"They were just like fans waiting to get into a rock concert or a baseball stadium, but this was opera!" recalls junior voice major Erica Salinas of La Scala's lottery, in which hundreds of people write their names on slips of paper, then mill about the opera house's plaza for hours, hoping their slip will be drawn. "Some were anxious, almost hysterical. Some cried when their names weren't called. The ones who did get tickets, they screamed and laughed and danced."
Salinas was in Milan last summer with others enrolled in the Oberlin-in-Italy program, which celebrated its 10th anniversary this summer.

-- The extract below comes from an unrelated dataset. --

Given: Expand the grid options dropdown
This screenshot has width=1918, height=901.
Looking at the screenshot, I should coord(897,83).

The program was the brainchild of Oberlin voice professors Daune Mahy and Gerald Crawford, who spent several months studying in Urbania at the Centro Studi Italiani (CSI), a language school affiliated with the Societa Dante Alighieri.

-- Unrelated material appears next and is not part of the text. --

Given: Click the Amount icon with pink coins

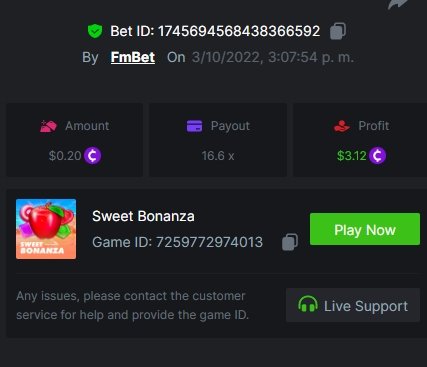Looking at the screenshot, I should tap(48, 126).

Most intensive language-study programs do not offer vocal coaching, and the professors thought such a combination would be invaluable for young singers. And CSI's proximity to Italy's important singing schools and opera theaters, coupled with Urbania's rich history and beautiful countryside, made it a perfect partner for academic collaboration with Oberlin. CSI director Carlo Pasotto agreed, and the new program was launched. Oberlin-in-Italy singers are coached by Mahy and Italian Maestro Carlo Morganti in the Italian lyrical style. Nineteen hours a week of grammar, syntax, and vocabulary classes are bolstered by daily contact with Urbania residents, who open their homes and hearts to visitors.

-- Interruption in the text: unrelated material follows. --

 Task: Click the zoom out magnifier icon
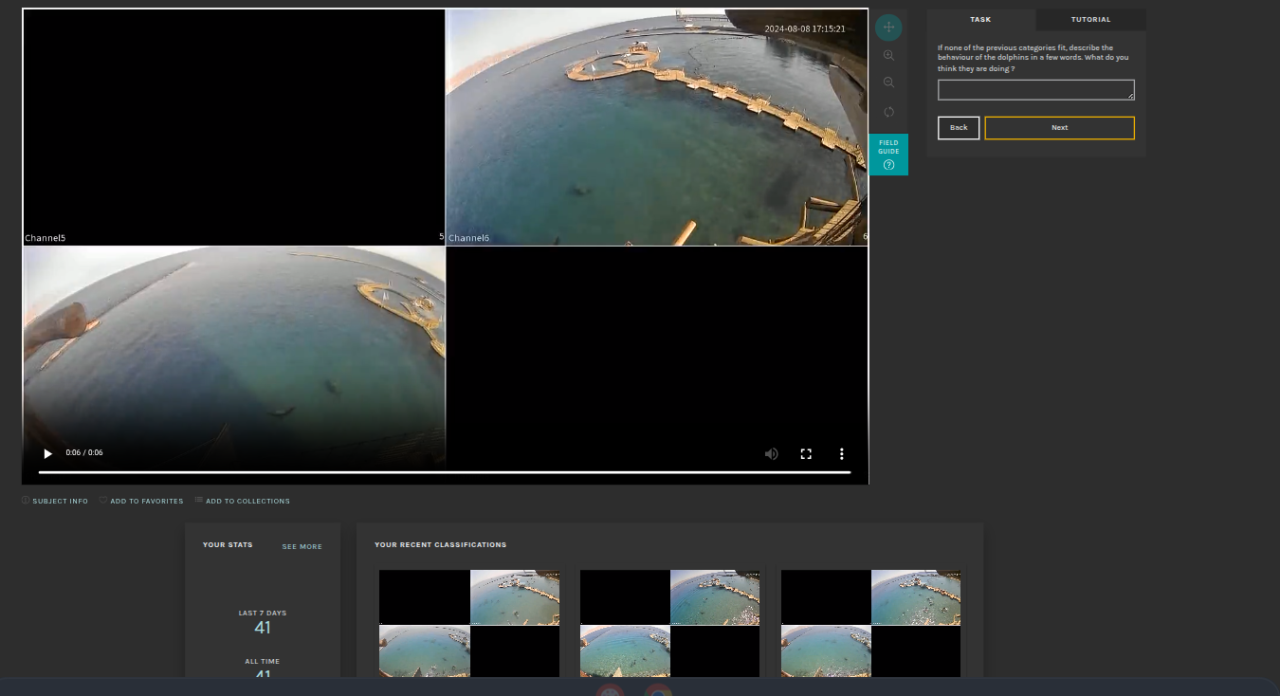pyautogui.click(x=888, y=83)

"It's a total blitz," remembers Jennifer Wamsley '93, who went to Urbania in 1991 and is now the conservatory's assistant director of opera theater. "As a singer, I really needed to work on my Italian. Living with a family there, I picked up more of the language in a month than I could have in a semester-long class."
Vocalists and instrumentalists in the program have traditionally given a Gala Concert at the conclusion of the course. This summer, in celebration of the anniversary, Mahy expanded the performance component, adding Puccini's one-act chamber opera Suor Angelica and two in-house concerts.